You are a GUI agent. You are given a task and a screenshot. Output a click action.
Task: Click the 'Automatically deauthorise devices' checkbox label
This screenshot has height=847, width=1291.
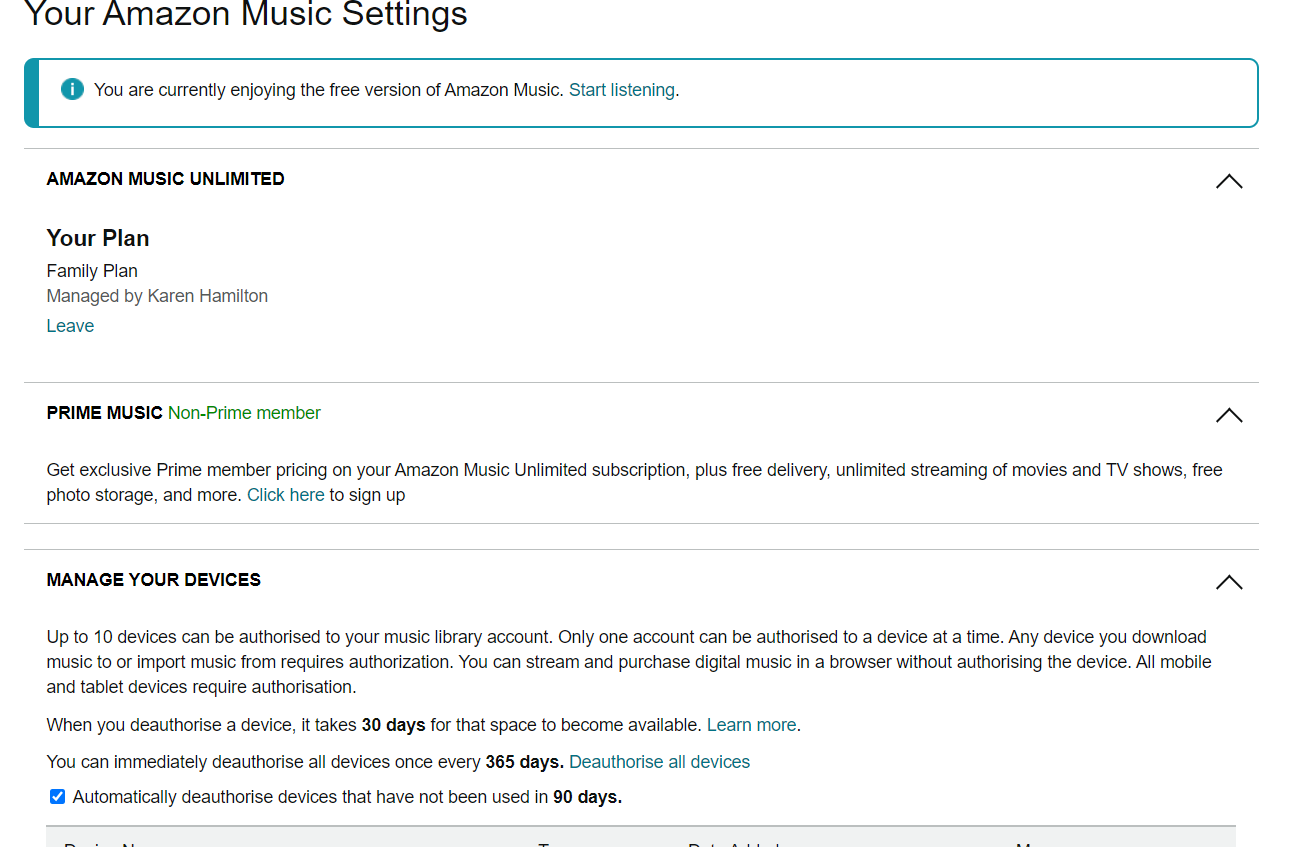(347, 797)
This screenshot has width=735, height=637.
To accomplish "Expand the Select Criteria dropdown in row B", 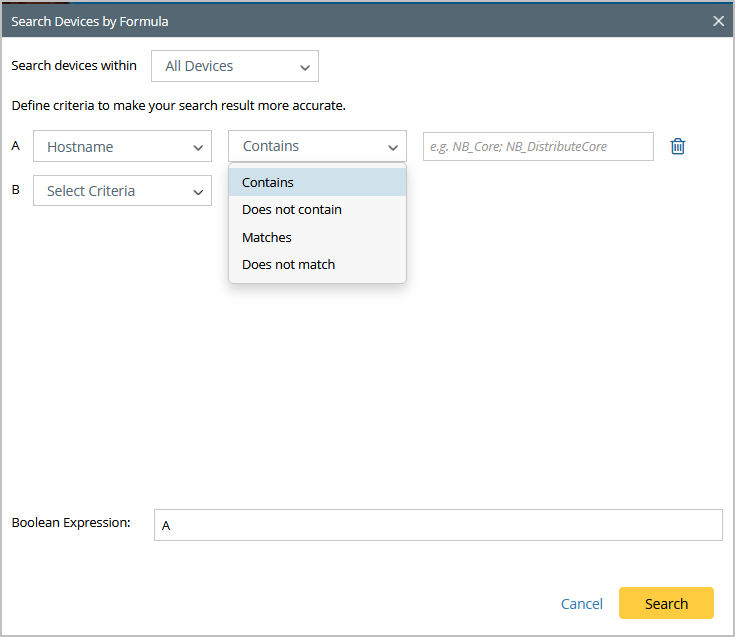I will 122,191.
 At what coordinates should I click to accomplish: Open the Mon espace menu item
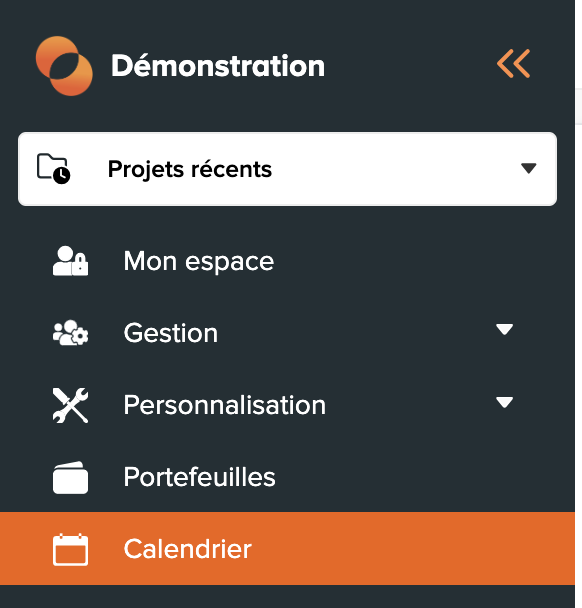287,261
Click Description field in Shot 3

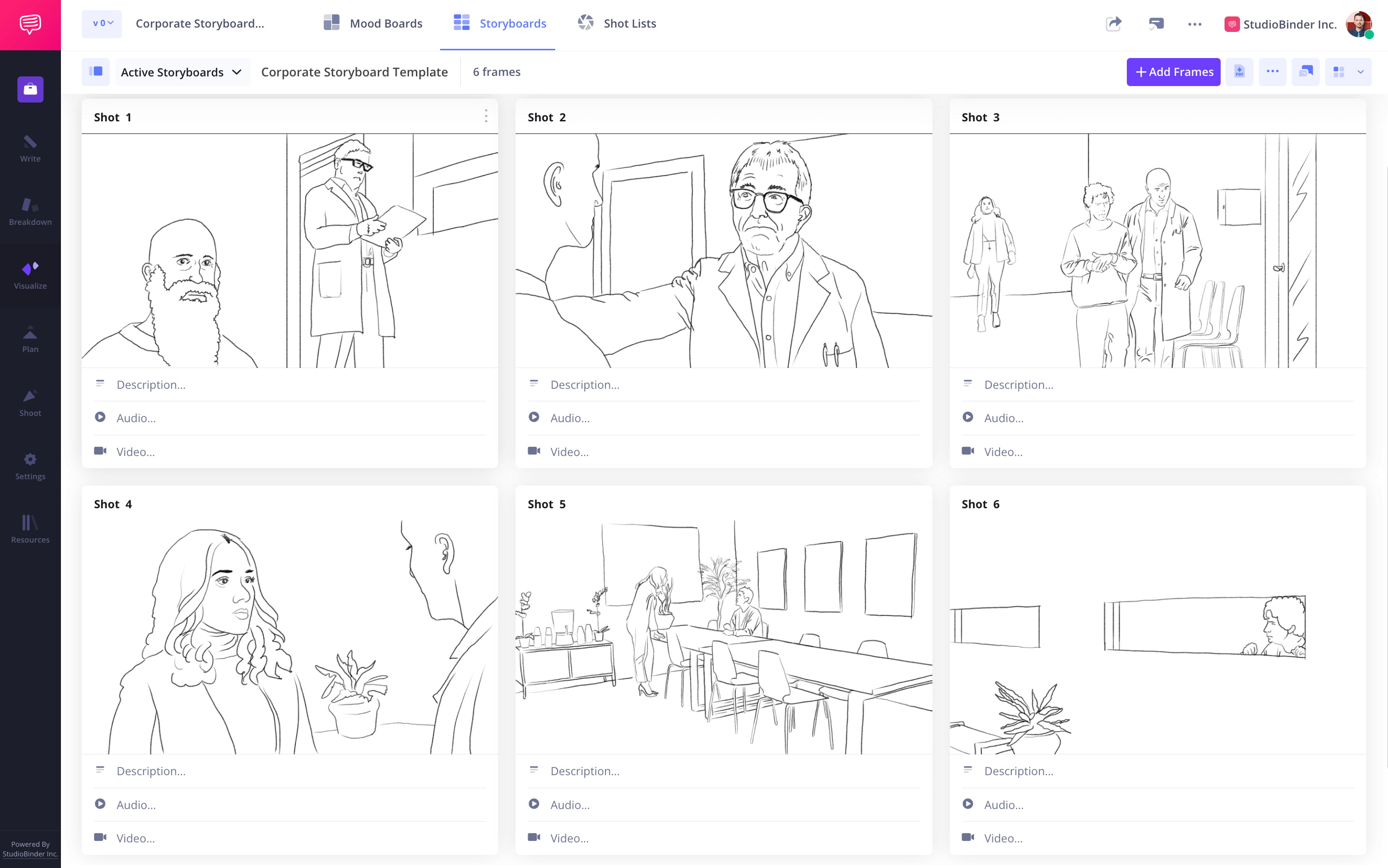click(x=1019, y=384)
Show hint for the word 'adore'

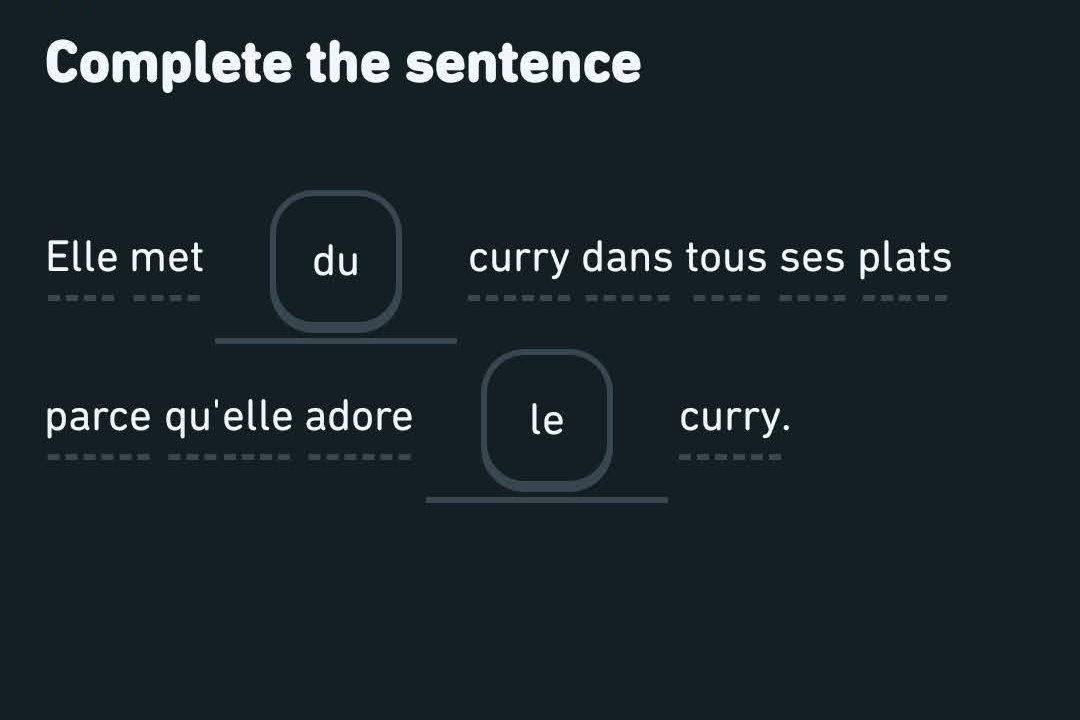click(x=359, y=417)
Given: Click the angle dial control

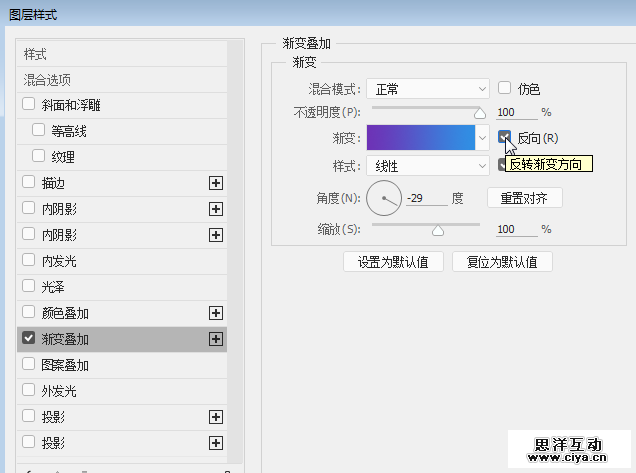Looking at the screenshot, I should [x=383, y=198].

□ □ □ □

● **Exercise details**: Extract exactly the lines above from the line containing "Click Description field in Shot 3" through the last one, both ends included, but not the pictures.

● **Answer section**:
Click Description field in Shot 3

click(x=1019, y=384)
Show hint for the word 'adore'

click(x=359, y=417)
Given: Click the angle dial control

Looking at the screenshot, I should [x=383, y=198].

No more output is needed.